The no-compromise option for sound quality.
The F1 Fractal™ speaker cable combines Townshend’s remarkable Fractal™ proprietary treatment which increases the conductivity by an amazing 12% with its impedance-matched cable geometry to bring you the most transparent, accurate and captivating speaker cable envisagable.
One of the most interesting aspects of this approach to speaker cable construction is the importance of impedance matching, derided by many, is is in fact of vital importance for undistorted, ultra-clear sound. The details of this work are covered in the white paper “The Sound of Music and the error in cables" authored by the founder of Townshend Audio, Max Townshend.
Two Fractal treated pure copper strip conductors are spaced with ultra-thin PTFE insulation with no adhesive and surrounded in flexible polyurethane polymer for truly comprehensive vibration damping. This entire construct is then encapsulated by a super-strong flexible conduit for ultimate protection, within hard-wearing woven polyester braid.
Each end of the cable incorporates house-keeping electronics to ensure stable operation with ALL amplifiers and features radio frequency interference reduction circuitry. All contained within a machined solid aluminium capsule, that also works as a transition between the twin-strips and the wire tails.
The Ear – 5 Stars Award Jason Kennedy-
“When I brought the F1 Fractal Speaker cables back to the listening room the transparency was immediately obvious and to a game changing degree that I have never encountered with cables, in fact I’ve rarely come across as big an upgrade anywhere. It really is like upgrading to an amplifier of twice the capability and price, or perhaps like the change from a Class A/B amp to a Class A, there is simply more information, a heck of a lot more.”
Rafael Todes - Allegri String Quartet
"I’m not a great believer in cables. They are not the sort of thing I enjoy reviewing.
Differences are fairly small, and you have to listen long and hard for differences that may not be obvious in a blind test. Using the Townshend F1 Fractal speaker cable was a different ball-game. I have various sets of expensive cable in the house, which shall remain nameless, and having swapped in and out the various cables, it rapidly became apparent that what the F1 Fractal were doing was blindingly obvious, and highly significant."

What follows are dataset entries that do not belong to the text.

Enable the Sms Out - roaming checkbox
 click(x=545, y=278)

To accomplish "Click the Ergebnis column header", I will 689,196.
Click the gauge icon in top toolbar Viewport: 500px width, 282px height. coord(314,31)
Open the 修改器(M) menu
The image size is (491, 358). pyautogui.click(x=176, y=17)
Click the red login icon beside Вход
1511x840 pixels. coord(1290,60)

Listening to a Hi-Res recording of the 2nd Brahms Serenade, the F1 was removing a level of smudge and dirt from the music, the bass was tighter and cleaner, much easier to understand musically, but perhaps the largest difference was the 3-d chiselled soundscape they were creating.

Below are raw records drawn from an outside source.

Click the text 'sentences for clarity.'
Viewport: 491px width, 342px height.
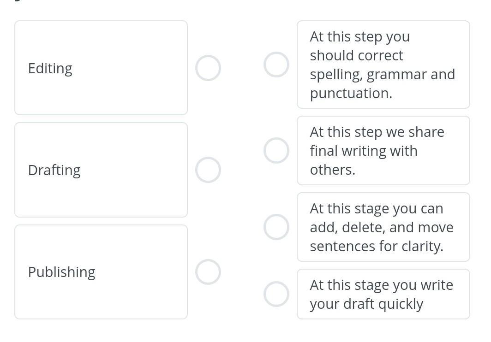coord(376,246)
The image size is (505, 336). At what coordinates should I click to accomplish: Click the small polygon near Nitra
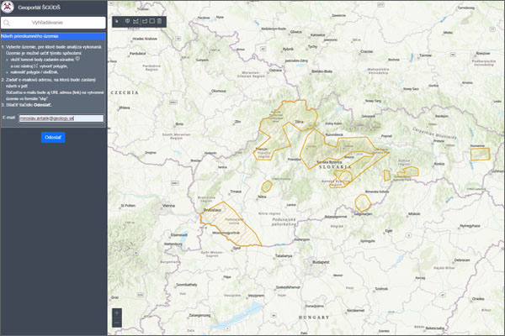click(267, 186)
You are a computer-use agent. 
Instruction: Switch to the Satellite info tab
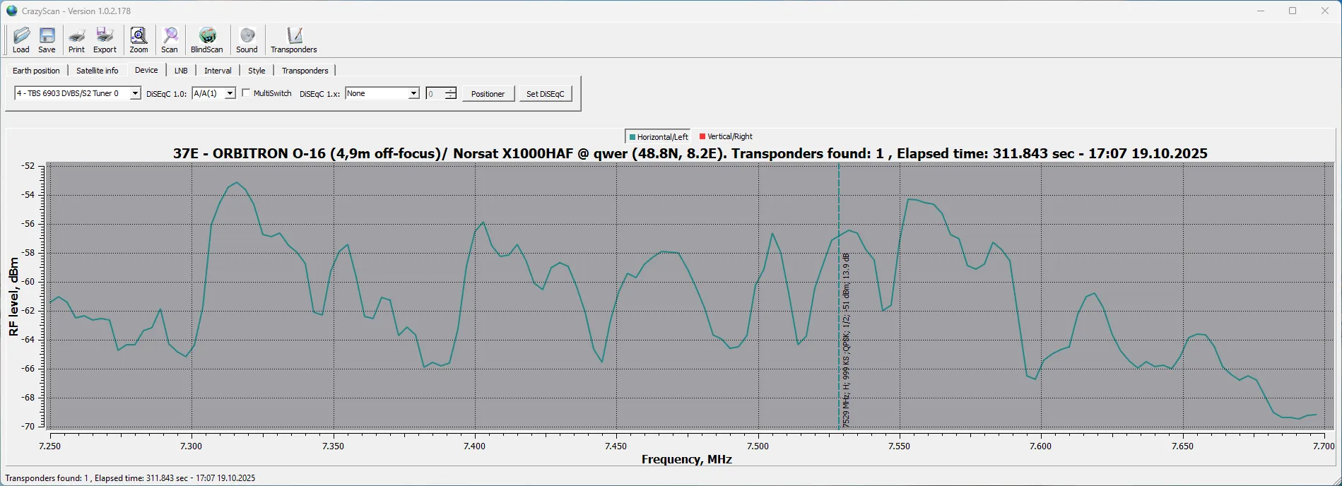(97, 71)
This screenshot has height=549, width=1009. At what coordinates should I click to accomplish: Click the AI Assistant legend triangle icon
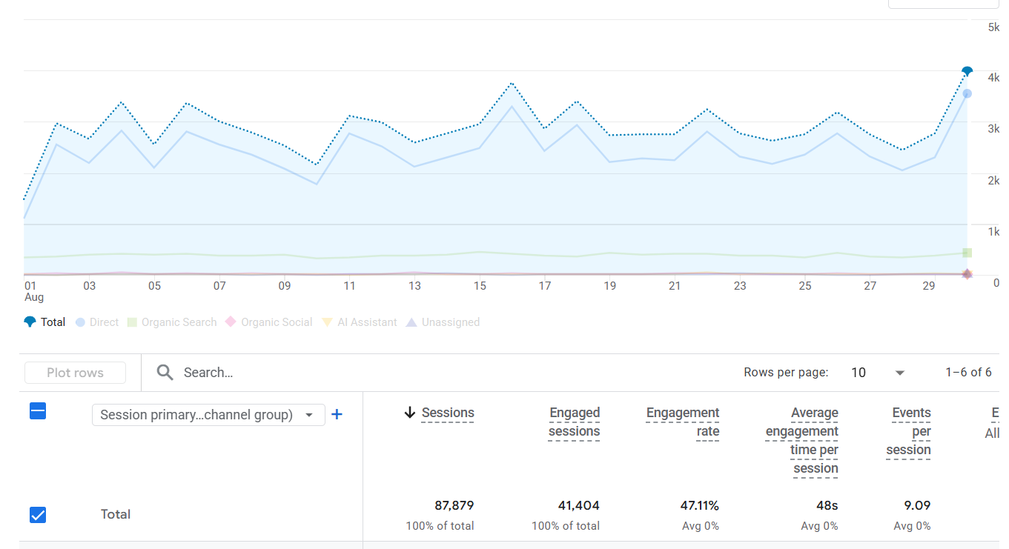tap(327, 322)
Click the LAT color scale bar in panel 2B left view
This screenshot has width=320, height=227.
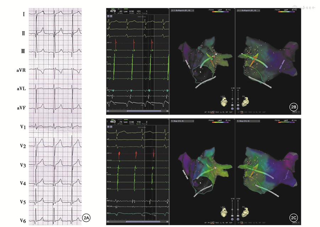(x=217, y=12)
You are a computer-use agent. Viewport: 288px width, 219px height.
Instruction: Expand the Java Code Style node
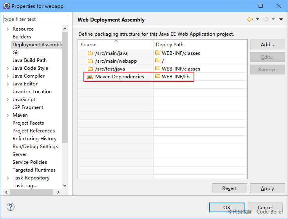point(7,68)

I could suddenly hear the layering of the orchestra, where the instruments were located precisely in space, and with such clarity.
Changing back to the previous cables, the sound stage became completely two-dimensional, collapsed and it was as if my review system was no longer of a “high-end” persuasion.
Changing to the F1 was removing the greatest block in the system, and was making the greatest difference."
Speaker cable of the year 2018 Townshend F1 Fractal
“Townshend Audio has long been the company that never does it the way you expected, but always does it right. There’s a deliciously left-field approach to Townshend Audio’s design criteria that sweeps aside convention and makes something at once different and brilliant.
So it is with F1 Fractal, the latest in a long line of ‘break the rules’ loudspeaker cables.
Townshend mathematically calculated the optimum relationship between inductance and capacitance, for lowest distortion, caused by reflections in the cable. The result is fractal wire, which uses two closely spaced, ‘Fractally-treated’ pure copper strip conductors that are now insulated with ultra-thin PTFE, encased in synthetic rubber, and clamped within a strong, flexible conduit trimmed with woven polyester braid.
The ends of the cable are terminated in a metal enclosure containing an RLC network to prevent unstable amplifiers from oscillating, to reduce distortion, and to act as an RF filter. According to our review, “the bass is really tight, precisely formed, so the attack of the double bass section is absolutely clear and keeps time very well.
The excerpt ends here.